Ero1p is a membrane-associated ER protein which was originally identified in yeast as an essential protein for the oxidative protein folding process (Frand & Kaiser 1998, Pollard et al. 1998). It was shown that Ero1p has a distinct function from that of PDI and that the Ero1p-mediated pathway for oxidation is independent of the presence of oxidized glutathione (Frand & Kaiser 1998). The roles of Ero1p and PDI were further defined when it was shown that Ero1p can reoxidize PDI (Frand & Kaiser 1999) and that Ero1p and PDI were sufficient for the folding of RNase in vitro in the presence of FAD, which Ero1p strongly binds (Tu et al. 2000). The role of PDI as an oxidant in the Ero1p-PDI catalyzed dithiol-disulfide oxidation cycle was shown by an active-site mutation of PDI, with the second cysteine of both -CXXC- active sites mutated to alanine; -CXXA-. This mutated PDI is not able to catalyse refolding of reduced RNase in the presence of Ero1p. In addition, the mutant PDI in the presence of wild-type PDI and Ero1p inhibits the refolding of reduced RNase, resulting in mutant PDI-Ero1p-mixed disulfides (Tu et al. 2000). These studies potentially answer the question of how PDI is reoxidized after it acts as a protein dithiol-disulfide oxidant, but it still leaves open, what determines the other activities of PDI, such as protein disulfide isomerization.

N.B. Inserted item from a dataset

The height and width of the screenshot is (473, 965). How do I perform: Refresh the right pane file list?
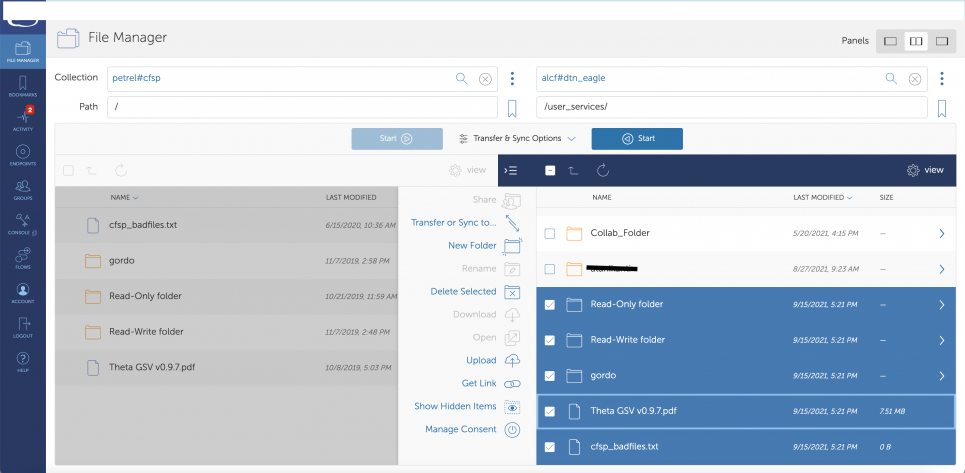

The Ero1-mediated oxidation pathway is sensitive to cellular levels of free FAD, as high levels of free FAD stimulate the oxidation of protein thiols through Ero1p-PDI cycle and low levels slow, but do not completely halt it (Tu & Weissman 2002). What mechanism is behind this regulation is not known, but metabolic or nutrional control has been suggested by the authors. It is not yet known by what mechanism Ero1p is reoxidized, but the role of molecular oxygen as a final electron acceptor has been established in a recent study (Tu et al. 2002). Glutathione can also appear on the Ero1p pathway, as it was shown to be a substrate for oxidation by Ero1p (Cuozzo & Kaiser 1999). What role glutathione plays in vivo in this system is not known, but it has been suggested that glutathione may act as a buffer against hyperoxidizing conditions in the ER (Cuozzo & Kaiser 1999).
Whatever parallel pathways exist for native disulfide bond formation in proteins, PDIs are the only proteins shown to catalyse late-stage disulfide isomerization reactions, which in vitro (Weissman & Kim 1993) and in vivo (Molinari & Helenius 1999) are rate-limiting steps in folding.